[Feature Request] Support reading/writing bloom filters in the parquet file
Is your feature request related to a problem? Please describe. Today, we do not write bloom filters metadata for each column in parquet files which makes the reads inefficient.
Describe the solution you'd like The existing API to write parquet files can automatically persist bloom filter metadata as well in each parquet file. Our use-case on the read side:
- We have a list of column values
[a, b, c]for a columnC. - We will have
Nparquet files each having bloom filter stored in the column metadata for columnC. - We need a most efficient way to pick rows matching values in 1.
Describe alternatives you've considered Alternative solutions we have considered is to store a schema metadata that is currently supported via PyArrow.
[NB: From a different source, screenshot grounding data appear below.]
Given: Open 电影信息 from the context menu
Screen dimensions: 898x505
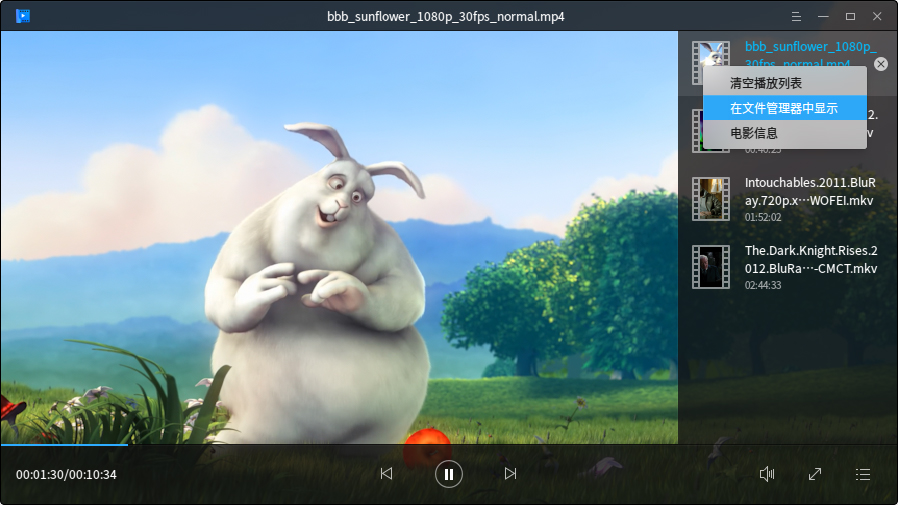Looking at the screenshot, I should point(754,132).
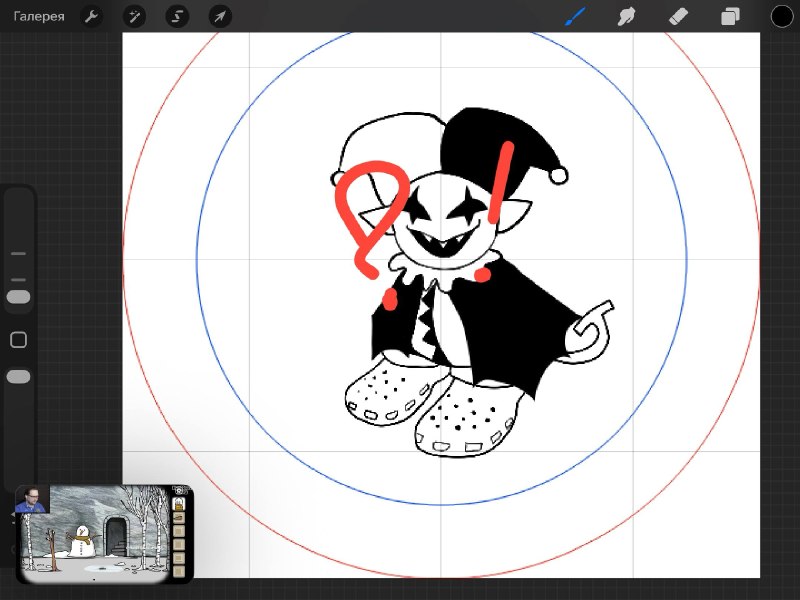This screenshot has height=600, width=800.
Task: Open the black active color swatch
Action: click(x=782, y=16)
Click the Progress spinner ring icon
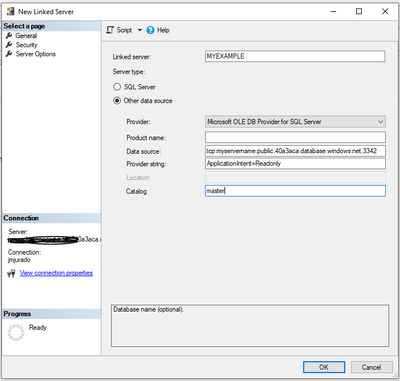The width and height of the screenshot is (400, 381). [16, 332]
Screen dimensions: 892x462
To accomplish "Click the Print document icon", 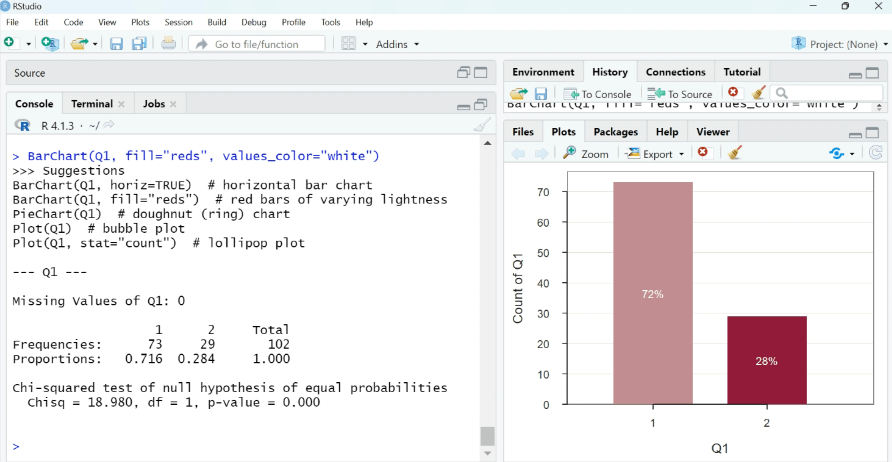I will [168, 44].
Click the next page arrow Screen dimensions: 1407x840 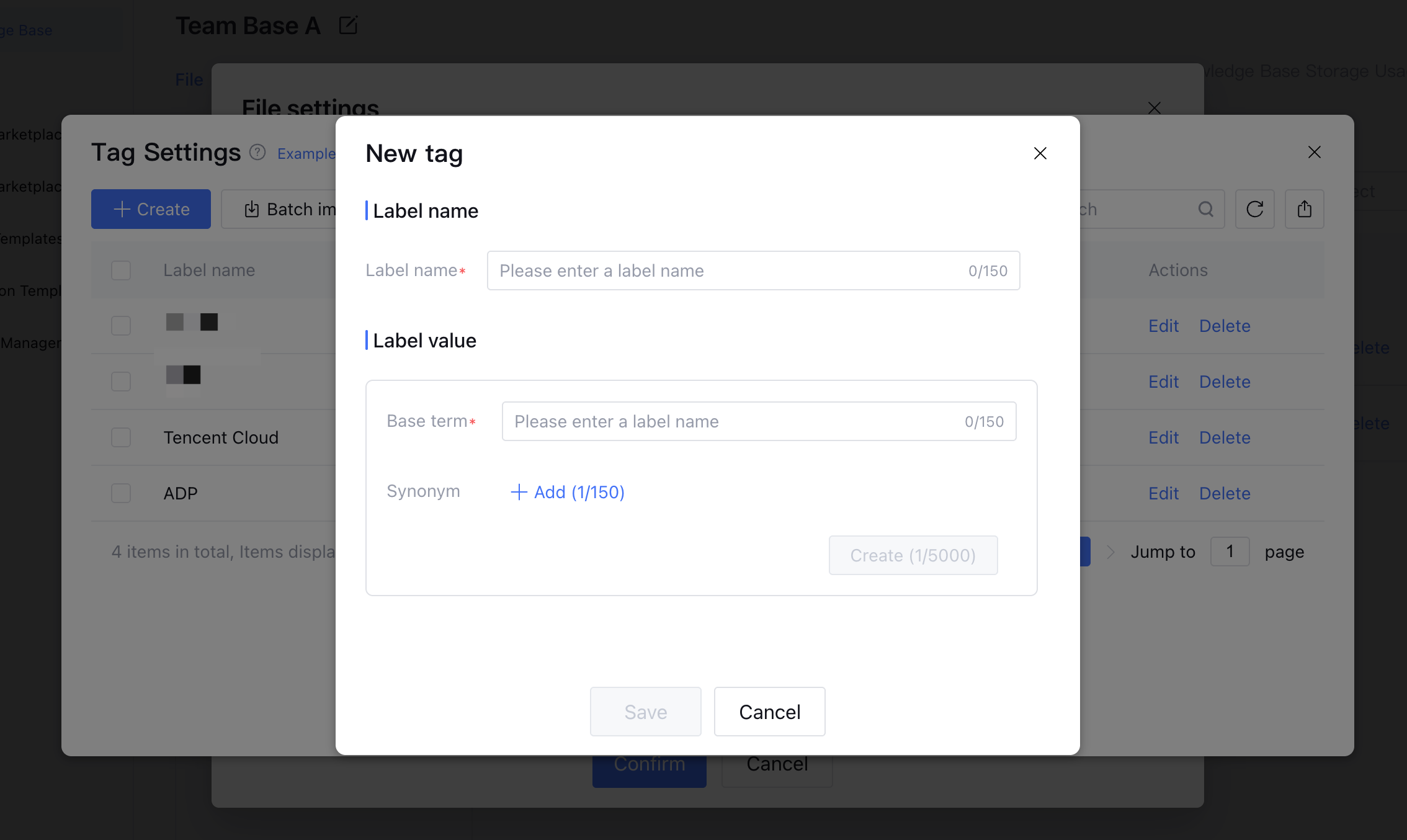[x=1110, y=552]
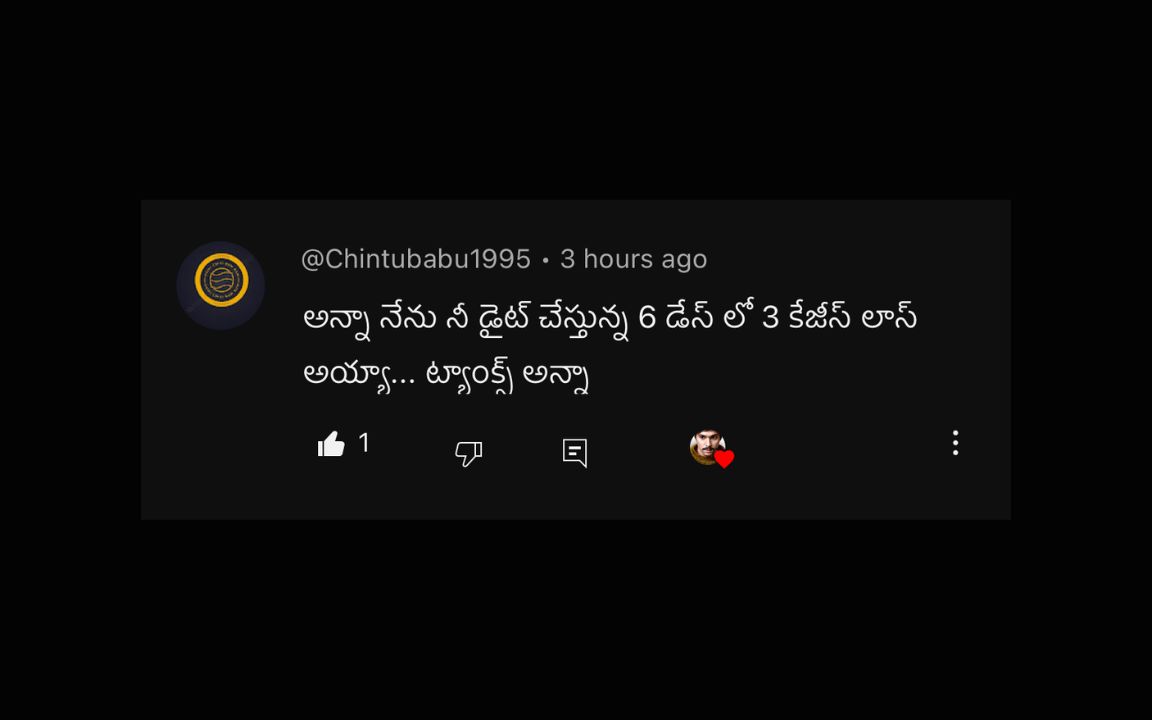Select the second line of comment text
Screen dimensions: 1152x720
coord(447,375)
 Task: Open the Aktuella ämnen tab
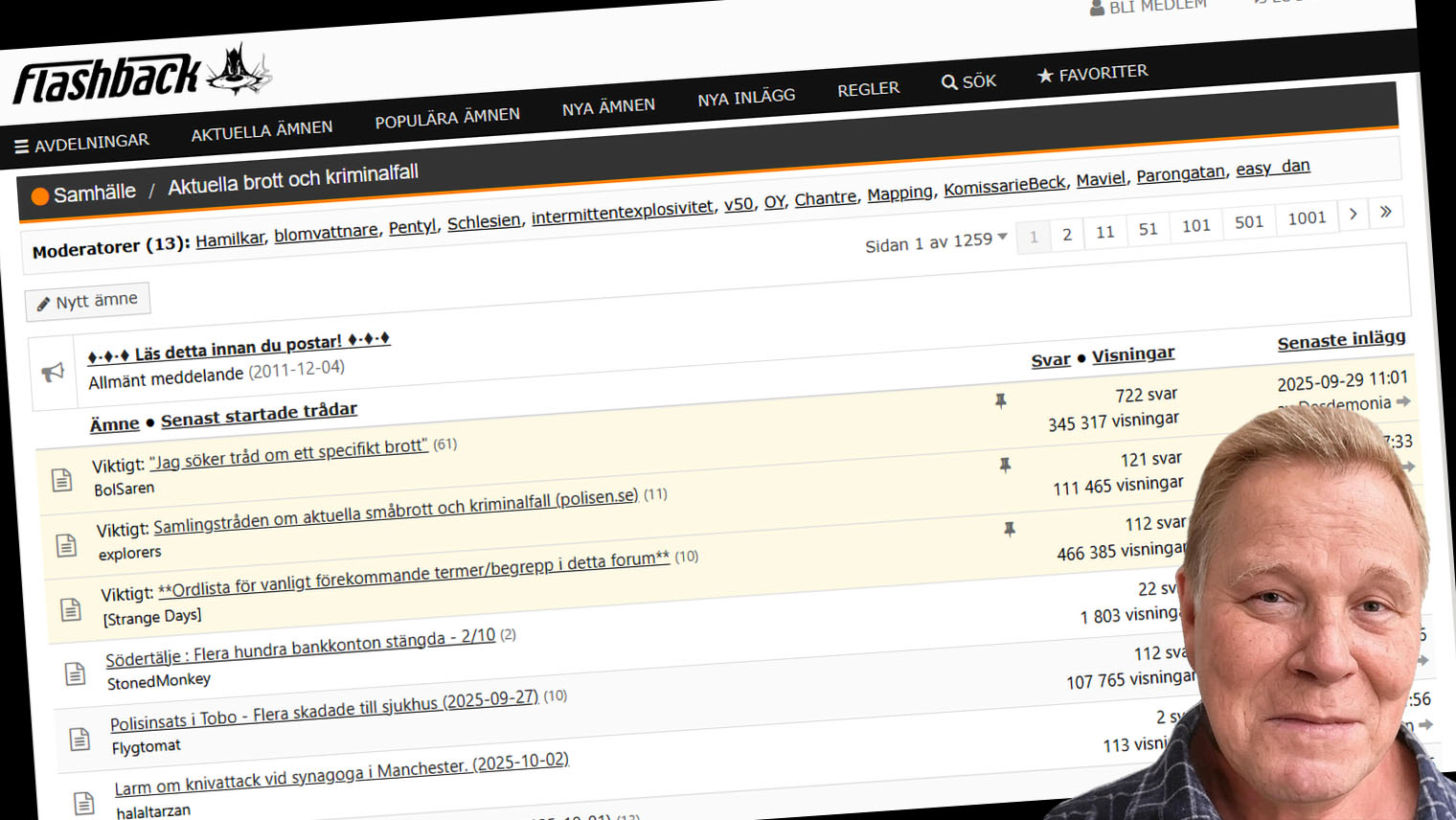click(262, 130)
However, this metadata cannot be leverages any other readers apart from us.
Additional context Below is sample python code for the APIs we are expecting:
import pyarrow as pa
import daft
from daft import col
table = pa.table([
pa.array([2, 4, 5, 100]),
pa.array(["Flamingo", "Horse", "Brittle stars", "Centipede"])
], names=['n_legs', 'animals'])
df = daft.from_arrow(table)
file = df.write_parquet("./test.parquet", store_column_bloom_filters=["n_legs"])
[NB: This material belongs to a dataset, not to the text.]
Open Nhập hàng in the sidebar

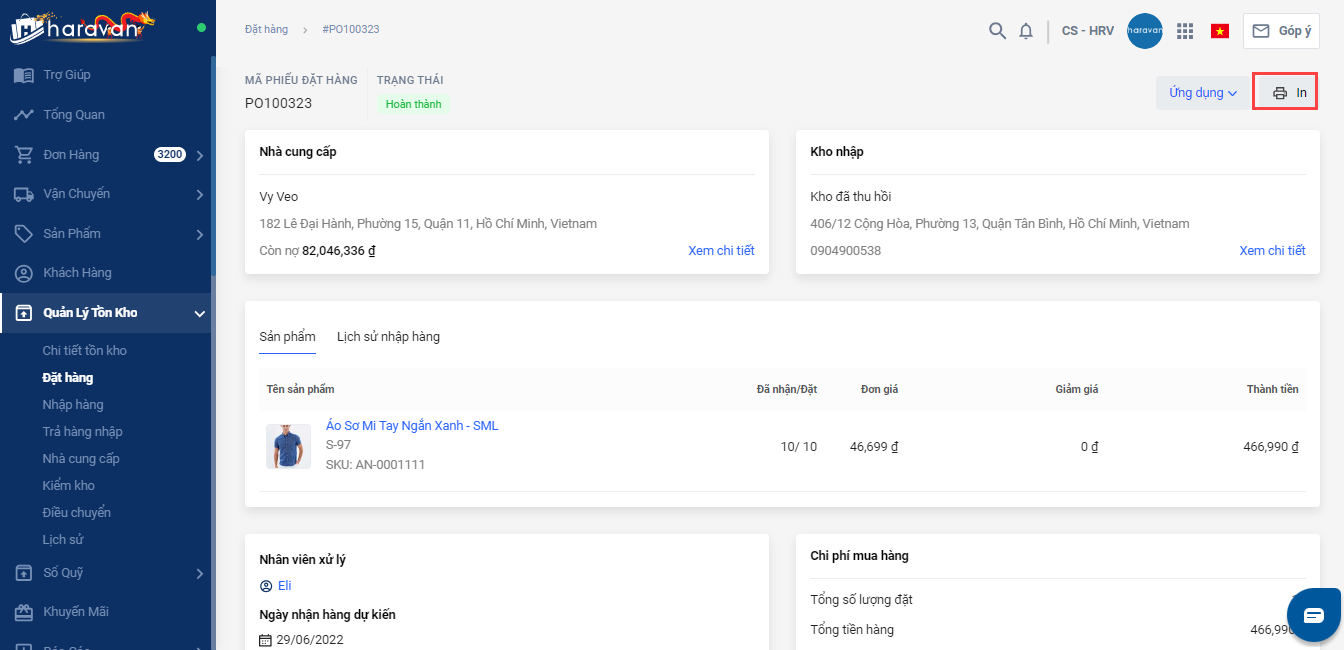73,405
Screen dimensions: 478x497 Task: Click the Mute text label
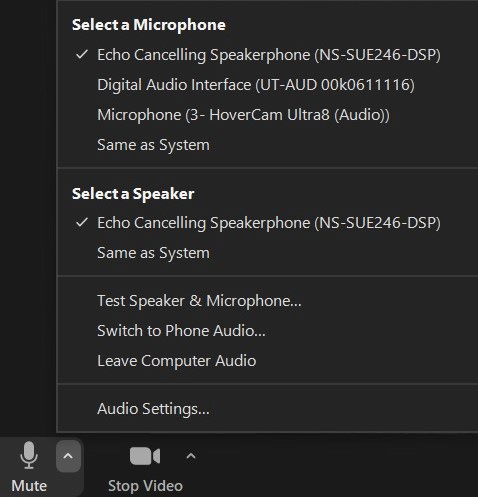29,486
new_df = daft.read_parquet(file.to_pydict()['path'][0])
legs_to_filter = [10, 100]
legs_not_in_file = [20, 30]
# pick only rows where n_legs in [10, 100]
# This operation must use bloom filters to prune out irrelevant row groups to read
# Returns only 1 record
new_df.where(col('n_legs').is_in(legs_to_filter)).collect()
# This should not result in a file read at all, but just the bloom filter metadata
new_df.where(col('n_legs').is_in(legs_not_in_file)).collect()
Some resources indicate that Rust libraries of Arrow has support for manipulating bloom filters in parquet.
Thanks @raghumdani !
We're chatting about this internally, will provide an update and estimate of how easy this is to build on our end this Friday
Any updates on this?
Hi @ahmad-axds! We decided to deprioritize this because for many use-cases min/max statistics may actually already suffice.
Do you have a use-case for bloom filters that you think would be compelling?